Tyler whistled. “That’s amazing. I wish I knew some foreign languages. Just don’t have a knack for it, I guess. Unless you count ASL. My grandmother was deaf. I also taught it to Grant.”
“Sign language counts,” Stacy said, “but I can’t sign. Just verbal languages.”
“So why Classics?”
“I grew up on a farm near Des Moines. My parents didn’t have a lot of money, so we never traveled except to go camping in Minnesota. I always wanted to see all those wonderful cities in Europe, so I thought getting a Classics degree would help me do that. Halfway through grad school, I realized research wasn’t my calling. I forced myself to finish anyway, but I still had a hundred thousand in student loans to pay back, so when I heard about auditions for Chasing the Past I signed up. I’m not an actress, but they wanted someone with solid credentials rather than some bimbo reading a teleprompter, so I got the job. I paid my loans off in one year.”
“Your parents must be proud. They still in Iowa?”
“They’ve passed away. They were both smokers. Cancer got them.”
“I’m sorry.”
“It’s just me and my sister now. She was in law school. Is in law school, dammit.”
Tyler gave her knee a squeeze.

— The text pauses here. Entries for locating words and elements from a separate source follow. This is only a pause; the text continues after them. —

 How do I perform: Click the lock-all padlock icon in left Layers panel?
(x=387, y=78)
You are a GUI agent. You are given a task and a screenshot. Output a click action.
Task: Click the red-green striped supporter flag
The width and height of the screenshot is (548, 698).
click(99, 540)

Just a small gesture of sympathy, but she appreciated it.
His phone pinged. “Probably Grant,” he said, but when he looked at the screen, his expression became grim.
“What?” she asked.
“It’s Orr. He says to check my email.”
After a few taps, he leaned in closer and expanded a video on the screen. Stacy heard some words, but she couldn’t make them out.
Tyler angled the phone so that Stacy could see it and restarted the video. The opening frame was centered on a newspaper with today’s date. Then it receded until she could se
e a man in a black ski mask standing next to another man sitting in a chair. The seated man appeared to be in his late fifties or early sixties and was dressed in a suit. His wrists and ankles were cuffed, but he didn’t look injured. In fact, he looked incredibly fit, and not just for his age. He was blindfolded, but his strong jaw and short brown hair left little doubt that she was looking at Tyler’s father.
A voice in the video said, “Name.” The picture changed slightly, as if it had been edited. The seated man then confirmed her suspicions.
“Sherman Locke,” he said with a sonorous baritone, reminiscent of Tyler’s voice but deepened with age.
The proof-of-life video abruptly ended. Stacy closed her eyes and saw in her mind a replay of a similar video she’d received this morning of Carol bound and unconscious.
She shook it off and looked up at Tyler expecting to see rage. To her amazement, he was smiling.
“That son of a bitch,” he said with a chuckle. “Something tells me he’s not going down without a fight.”
THIRTEEN
Tyler could tell Orr was no fool by the spot he’d picked for the rendezvous. Only fifteen minutes remained until the Wednesday-afternoon baseball game started, and a crowd of fans massed outside the southwest entrance to the stadium waiting to get in to see the hometown Mariners take on the Angels. Street vendors barked “Programs!” every few seconds, and the sweet smell of kettle corn drifted over them. The worst of the rain had passed, but the roof of the steel-and-brick Safeco Field was closed to shield the fans from the occasional drizzle.
On a normal day, the trip from the ferry dock to the stadium would take just a minute, but the stop-and-go traffic extended the drive by a factor of fifteen. By the time Tyler parked the Viper in the garage, it was 12:30. He bought a couple of hot dogs and some drinks from a street vendor to eat while he and Stacy waited. Neither of them was particularly hungry, but Tyler had learned in the Army that you had to keep up your strength even more than usual in stressful situations.